- [INPUT ROWS]:

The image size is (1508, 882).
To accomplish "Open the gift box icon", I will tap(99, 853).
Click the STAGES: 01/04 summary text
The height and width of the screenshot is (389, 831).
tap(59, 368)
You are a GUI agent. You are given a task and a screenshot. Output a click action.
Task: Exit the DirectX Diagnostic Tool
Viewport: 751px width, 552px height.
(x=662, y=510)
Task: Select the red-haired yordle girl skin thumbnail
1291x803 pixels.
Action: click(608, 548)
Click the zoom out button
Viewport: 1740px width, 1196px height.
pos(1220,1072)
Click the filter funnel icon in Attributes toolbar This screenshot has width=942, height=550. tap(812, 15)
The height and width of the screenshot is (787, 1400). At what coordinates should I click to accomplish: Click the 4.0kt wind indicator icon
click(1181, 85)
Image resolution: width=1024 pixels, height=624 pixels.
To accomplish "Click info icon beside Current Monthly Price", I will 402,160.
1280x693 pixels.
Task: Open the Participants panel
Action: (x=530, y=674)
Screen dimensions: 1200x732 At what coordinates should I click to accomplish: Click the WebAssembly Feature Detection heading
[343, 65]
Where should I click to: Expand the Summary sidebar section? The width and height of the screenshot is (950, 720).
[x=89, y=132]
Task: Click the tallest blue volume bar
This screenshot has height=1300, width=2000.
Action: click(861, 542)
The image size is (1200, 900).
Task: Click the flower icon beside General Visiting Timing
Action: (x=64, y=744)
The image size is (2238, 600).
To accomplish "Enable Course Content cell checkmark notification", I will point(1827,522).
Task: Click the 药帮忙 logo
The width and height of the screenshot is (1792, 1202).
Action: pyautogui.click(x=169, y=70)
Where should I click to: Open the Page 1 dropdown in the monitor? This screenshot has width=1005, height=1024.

- [AIM]:
Reproduce the rows above word for word, from the line containing "Screen dimensions: 1200x732" through the last line of the rows, including both ends.

- [RESULT OF THE EXERCISE]:
Screen dimensions: 1200x732 At what coordinates should I click to accomplish: Click the WebAssembly Feature Detection heading
[343, 65]
Where should I click to: Expand the Summary sidebar section? The width and height of the screenshot is (950, 720).
[x=89, y=132]
Task: Click the tallest blue volume bar
This screenshot has height=1300, width=2000.
Action: click(861, 542)
The image size is (1200, 900).
Task: Click the flower icon beside General Visiting Timing
Action: (x=64, y=744)
The image size is (2238, 600).
To accomplish "Enable Course Content cell checkmark notification", I will point(1827,522).
Task: Click the 药帮忙 logo
The width and height of the screenshot is (1792, 1202).
Action: pyautogui.click(x=169, y=70)
Where should I click to: Open the Page 1 dropdown in the monitor? This screenshot has width=1005, height=1024.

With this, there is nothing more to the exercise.